_Your assignment_
The text on natural selection names the conditions needed for evolution by natural selection to occur. List each of them.

_Text segment_
+ + +


                There are only three requirements for evolution by natural selection to occur: (a) variation among individuals, (b) differential survival/reproduction (fitness) correlated with these traits and (c) heritability of traits (children are similar to their parents).  Under these conditions the traits of the individuals in a population will change between generations, though as mentioned above the size or direction of change will, all else being equal, vary based on what other forces are also acting.  If you need evidence of (a) just go look out your window or check out the profile pictures on your Facebook page, the variation in this world, both between and within species is truly astonishing.  The evidence for (c) is equally obvious, particularly since the discovery of DNA, the medium of inheritance.  Finally, while harder to observe in everyday life, I don’t think it is much of a stretch to ask you to assume that in most every population, some individuals produce more offspring than others.  What it really comes down to when trying to decide if evolution will occur and how strong it will be is how well these requirements come together: whether the differential fitness of individuals is correlated with variation in heritable traits. Basically, does having a certain trait (or set of traits) make an individual more likely to have more offspring over their lifetime and are those offspring likely to have that trait as well. 

                The final thing I wish to clarify is what is meant by fitness in “survival of the fittest”.  Above I mentioned “differential survival/reproduction” and “offspring over their lifetime”.  What fitness means at its purest level is the rate at which an individual is able to propagate its genes into future generations.  For species with fixed generation lengths, like annual plants, this simply means the number of offspring produced or, from a probability perspective, the probability of surviving times the number of offspring produced if you are fortunate enough to survive.  Things get more complicated though if you don’t have a fixed generation length.  For example, if I have children who have their own children before my brother has his children then even if he has more offspring in then end than I do he may have a lower fitness than me since relative to him my grandchildren count towards my fitness.  As such, different strategies can be used to achieve the same level of fitness.  Evolutionary biologists simplify the recipes for these strategies by considering how an organism puts resources into the three mutually exclusive components of fitness: survival, growth, and reproduction.  I find this is easiest to imagine as a game where you start off with a given number of turns and a given number resources per a turn and you want to collect points. Each turn, your resources can either be invested into buying more turns, increasing the number of resources per a turn, or converted into points.

+ + +

_Extracted information_
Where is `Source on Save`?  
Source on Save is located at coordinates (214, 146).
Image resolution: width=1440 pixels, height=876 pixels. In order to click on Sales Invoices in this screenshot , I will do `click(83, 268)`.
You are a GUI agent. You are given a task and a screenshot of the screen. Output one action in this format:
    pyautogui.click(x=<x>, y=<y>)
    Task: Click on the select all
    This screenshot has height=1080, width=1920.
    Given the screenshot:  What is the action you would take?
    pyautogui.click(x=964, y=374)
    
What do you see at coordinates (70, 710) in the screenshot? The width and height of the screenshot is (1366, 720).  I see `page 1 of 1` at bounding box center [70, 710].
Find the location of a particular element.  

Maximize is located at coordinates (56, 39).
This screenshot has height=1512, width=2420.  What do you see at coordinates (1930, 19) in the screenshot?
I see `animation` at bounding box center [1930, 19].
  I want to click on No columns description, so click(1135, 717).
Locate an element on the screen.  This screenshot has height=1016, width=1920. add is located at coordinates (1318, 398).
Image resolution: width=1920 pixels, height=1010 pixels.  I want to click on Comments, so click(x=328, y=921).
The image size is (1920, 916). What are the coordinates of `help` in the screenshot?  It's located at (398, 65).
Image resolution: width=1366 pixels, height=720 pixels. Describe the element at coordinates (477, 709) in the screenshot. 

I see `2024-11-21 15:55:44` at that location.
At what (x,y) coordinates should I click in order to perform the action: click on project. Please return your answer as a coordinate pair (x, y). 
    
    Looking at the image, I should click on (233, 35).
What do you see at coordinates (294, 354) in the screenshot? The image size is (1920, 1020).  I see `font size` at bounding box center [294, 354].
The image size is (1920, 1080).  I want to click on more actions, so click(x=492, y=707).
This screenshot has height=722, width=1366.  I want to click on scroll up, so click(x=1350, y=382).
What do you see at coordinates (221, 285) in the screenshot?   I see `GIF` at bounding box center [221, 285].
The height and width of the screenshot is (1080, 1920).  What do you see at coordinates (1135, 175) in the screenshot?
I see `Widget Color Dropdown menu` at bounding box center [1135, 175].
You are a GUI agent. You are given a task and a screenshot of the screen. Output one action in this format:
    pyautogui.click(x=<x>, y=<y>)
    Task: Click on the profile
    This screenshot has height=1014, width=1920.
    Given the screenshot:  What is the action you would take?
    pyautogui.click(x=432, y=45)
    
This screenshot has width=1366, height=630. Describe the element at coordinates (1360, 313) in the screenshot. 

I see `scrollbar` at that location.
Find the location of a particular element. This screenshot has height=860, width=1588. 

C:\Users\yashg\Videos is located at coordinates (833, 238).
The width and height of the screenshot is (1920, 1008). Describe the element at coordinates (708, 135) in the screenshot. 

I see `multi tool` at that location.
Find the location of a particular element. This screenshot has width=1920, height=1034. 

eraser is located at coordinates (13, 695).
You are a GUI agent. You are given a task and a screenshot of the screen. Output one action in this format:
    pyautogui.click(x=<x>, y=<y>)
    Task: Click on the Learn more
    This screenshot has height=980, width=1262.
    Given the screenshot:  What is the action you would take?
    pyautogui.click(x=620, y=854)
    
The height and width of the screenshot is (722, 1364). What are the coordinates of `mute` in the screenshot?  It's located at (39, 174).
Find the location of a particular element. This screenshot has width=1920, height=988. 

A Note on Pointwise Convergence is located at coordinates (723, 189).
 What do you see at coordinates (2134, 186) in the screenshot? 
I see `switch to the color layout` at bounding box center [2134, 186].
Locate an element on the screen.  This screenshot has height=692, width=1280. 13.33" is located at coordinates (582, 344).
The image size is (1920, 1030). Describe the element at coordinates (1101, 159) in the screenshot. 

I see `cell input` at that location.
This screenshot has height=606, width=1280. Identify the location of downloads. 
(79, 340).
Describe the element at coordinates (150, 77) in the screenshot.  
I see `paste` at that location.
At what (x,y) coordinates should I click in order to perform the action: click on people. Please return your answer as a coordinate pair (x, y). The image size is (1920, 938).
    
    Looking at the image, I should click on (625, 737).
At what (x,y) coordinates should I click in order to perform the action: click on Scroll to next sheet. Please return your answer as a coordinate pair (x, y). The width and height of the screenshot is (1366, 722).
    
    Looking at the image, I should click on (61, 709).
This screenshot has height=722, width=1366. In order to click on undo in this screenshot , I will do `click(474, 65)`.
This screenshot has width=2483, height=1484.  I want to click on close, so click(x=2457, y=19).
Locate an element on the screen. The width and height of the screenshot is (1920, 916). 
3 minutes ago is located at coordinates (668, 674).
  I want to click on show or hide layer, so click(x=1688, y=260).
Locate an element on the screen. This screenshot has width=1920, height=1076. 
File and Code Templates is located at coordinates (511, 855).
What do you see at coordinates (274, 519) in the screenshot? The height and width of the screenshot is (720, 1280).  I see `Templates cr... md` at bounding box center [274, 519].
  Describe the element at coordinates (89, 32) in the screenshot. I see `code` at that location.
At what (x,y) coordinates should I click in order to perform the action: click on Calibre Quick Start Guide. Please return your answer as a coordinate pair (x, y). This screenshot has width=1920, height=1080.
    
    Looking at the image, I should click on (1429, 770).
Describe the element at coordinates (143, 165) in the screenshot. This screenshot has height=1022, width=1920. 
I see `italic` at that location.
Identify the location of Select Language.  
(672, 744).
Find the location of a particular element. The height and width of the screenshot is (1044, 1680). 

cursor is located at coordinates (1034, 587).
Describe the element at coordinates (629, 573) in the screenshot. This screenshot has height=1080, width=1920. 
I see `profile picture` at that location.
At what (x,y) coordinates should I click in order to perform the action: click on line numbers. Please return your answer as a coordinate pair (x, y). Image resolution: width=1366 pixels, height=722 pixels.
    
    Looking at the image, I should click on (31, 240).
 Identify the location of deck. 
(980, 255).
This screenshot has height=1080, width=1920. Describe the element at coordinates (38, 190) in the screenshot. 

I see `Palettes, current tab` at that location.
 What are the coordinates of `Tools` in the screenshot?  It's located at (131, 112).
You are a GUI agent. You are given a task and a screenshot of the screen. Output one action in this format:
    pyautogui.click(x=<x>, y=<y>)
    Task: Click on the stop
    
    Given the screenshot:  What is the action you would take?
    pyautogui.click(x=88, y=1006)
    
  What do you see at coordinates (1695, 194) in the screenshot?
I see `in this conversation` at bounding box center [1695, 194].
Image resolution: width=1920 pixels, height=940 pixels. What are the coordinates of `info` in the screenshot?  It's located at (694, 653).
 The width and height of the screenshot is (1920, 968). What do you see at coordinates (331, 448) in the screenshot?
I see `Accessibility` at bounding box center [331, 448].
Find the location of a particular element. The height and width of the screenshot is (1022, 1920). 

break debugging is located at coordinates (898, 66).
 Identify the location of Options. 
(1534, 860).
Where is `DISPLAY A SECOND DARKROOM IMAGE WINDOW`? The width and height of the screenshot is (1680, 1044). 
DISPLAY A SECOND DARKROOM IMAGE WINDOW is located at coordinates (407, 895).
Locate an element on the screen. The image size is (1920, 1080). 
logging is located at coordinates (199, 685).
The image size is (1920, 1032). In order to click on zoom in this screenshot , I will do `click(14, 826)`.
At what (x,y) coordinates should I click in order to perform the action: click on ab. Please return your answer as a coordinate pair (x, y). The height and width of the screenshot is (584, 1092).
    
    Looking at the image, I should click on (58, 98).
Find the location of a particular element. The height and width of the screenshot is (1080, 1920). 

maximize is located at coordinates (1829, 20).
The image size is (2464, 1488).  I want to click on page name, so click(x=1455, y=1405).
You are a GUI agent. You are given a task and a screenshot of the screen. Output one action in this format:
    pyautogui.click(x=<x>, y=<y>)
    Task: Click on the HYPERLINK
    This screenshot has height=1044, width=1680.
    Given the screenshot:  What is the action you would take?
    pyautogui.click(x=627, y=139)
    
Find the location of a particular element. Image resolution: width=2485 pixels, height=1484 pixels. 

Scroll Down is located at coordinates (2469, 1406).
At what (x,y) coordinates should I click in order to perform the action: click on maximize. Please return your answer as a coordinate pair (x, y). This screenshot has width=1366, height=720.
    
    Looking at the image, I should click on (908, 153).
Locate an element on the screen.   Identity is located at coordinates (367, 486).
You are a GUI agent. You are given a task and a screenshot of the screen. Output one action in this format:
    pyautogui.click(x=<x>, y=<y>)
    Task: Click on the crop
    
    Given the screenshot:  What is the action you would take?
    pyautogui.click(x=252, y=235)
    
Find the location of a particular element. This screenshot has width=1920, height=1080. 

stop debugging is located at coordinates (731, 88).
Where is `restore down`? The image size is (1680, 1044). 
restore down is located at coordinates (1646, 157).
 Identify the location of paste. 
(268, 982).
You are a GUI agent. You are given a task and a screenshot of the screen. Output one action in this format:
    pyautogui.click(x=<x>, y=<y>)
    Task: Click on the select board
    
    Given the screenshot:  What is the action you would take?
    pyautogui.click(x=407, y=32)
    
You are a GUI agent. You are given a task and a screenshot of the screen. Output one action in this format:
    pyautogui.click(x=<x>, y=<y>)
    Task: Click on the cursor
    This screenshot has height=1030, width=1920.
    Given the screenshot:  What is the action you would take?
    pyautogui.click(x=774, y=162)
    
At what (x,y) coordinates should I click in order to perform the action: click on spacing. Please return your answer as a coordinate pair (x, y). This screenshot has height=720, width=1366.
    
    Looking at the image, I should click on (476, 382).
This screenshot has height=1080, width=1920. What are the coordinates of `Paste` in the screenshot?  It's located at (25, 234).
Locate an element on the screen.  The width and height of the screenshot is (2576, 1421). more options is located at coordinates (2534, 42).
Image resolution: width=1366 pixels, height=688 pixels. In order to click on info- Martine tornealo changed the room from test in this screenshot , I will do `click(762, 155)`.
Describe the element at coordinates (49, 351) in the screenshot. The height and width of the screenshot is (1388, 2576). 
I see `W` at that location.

+ + +

_Written response_
- Variation among individuals
- Differential survival/reproduction (fitness) correlated with these traits
- Heritability of traits (children are similar to their parents)